Paolo VI, troppo fiducioso nel dialogo con i comunisti, fallì tragicamente nell’appoggiare il tentativo di Aldo Moro di avviare un governo di collaborazione fra cattolici e comunisti, in applicazione alla sua enciclica sul dialogo Ecclesiam suam del 1964, insufficientemente attenta al dovere del cattolico di opporsi agli errori del marxismo.

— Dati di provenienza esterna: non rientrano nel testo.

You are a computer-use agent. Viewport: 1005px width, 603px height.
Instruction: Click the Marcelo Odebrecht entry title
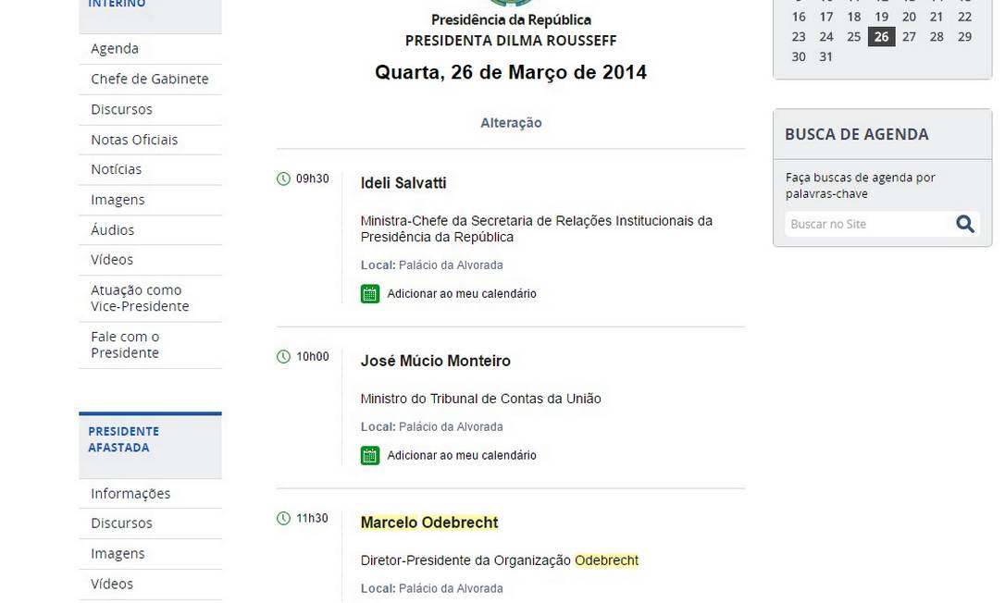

Questo tragico periodo di sangue, come è noto, che tenne in ansia per un decennio intere popolazioni a causa di piccoli gruppi di esaltati criminali, è stato designato con l’espressione efficace di «anni di piombo». Assistemmo in Italia, in Europa e specialmente in America Latina, allo scatenarsi della violenza rivoluzionaria ispirata sì a Marx, ma, come ho detto, con  vere radici in Hegel attraverso la Scuola sociologica hegeliana di Francoforte di Marcuse, Bloch ed Horkheimer. Persino all’Università Cattolica di Milano esplose la ribellione comunista.

La teologia della liberazione, però, propriamente, non trae spunto tanto da Marx, quanto piuttosto da Hegel. Infatti essa non si presenta affatto come atea, perché appunto vuol essere teologia, solo che il suo è un teismo fasullo, come appare nel pensiero di Metz, perché non è relativo al sapere, ma al fare, non alla teoria ma alla prassi. Cioè la fede, per Metz non appartiene all’ordine del sapere, ma del fare e la stessa verità non sta in un’adeguazione, ma in una produzione, in un’azione politica. Non l’azione deve basarsi sul vero ma il vero stesso sorge dall’azione ed è effetto dell’azione.

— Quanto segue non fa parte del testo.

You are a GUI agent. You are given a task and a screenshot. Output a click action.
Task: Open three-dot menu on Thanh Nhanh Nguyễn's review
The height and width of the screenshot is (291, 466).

Ora tutto questo è Hegel nel suo aspetto fichtiano. Il teismo qui consiste nel fatto che Dio stesso è concepito hegelianamente come l’Assoluto che diviene storia e prassi nella coscienza e nell’agire sociale dell’uomo. Non si tratta quindi del vero Dio immutabile, creatore dell’uomo ma di Dio inteso come autodivinizzazione dell’uomo e umanizzazione di Dio.

Così il fulmineo attacco dei modernisti alla dottrina cattolica preconciliare e conciliare non avvenne sotto forma esplosiva come avvenne con Lutero, ma in forma dolce e mascherata, sotto una veste letteraria, quella del Catechismo olandese, avvenente e seducente per la bellezza dello stile, l’efficacia delle immagini, la piacevolezza dei paragoni, l’innegabile validità di molte sue tesi.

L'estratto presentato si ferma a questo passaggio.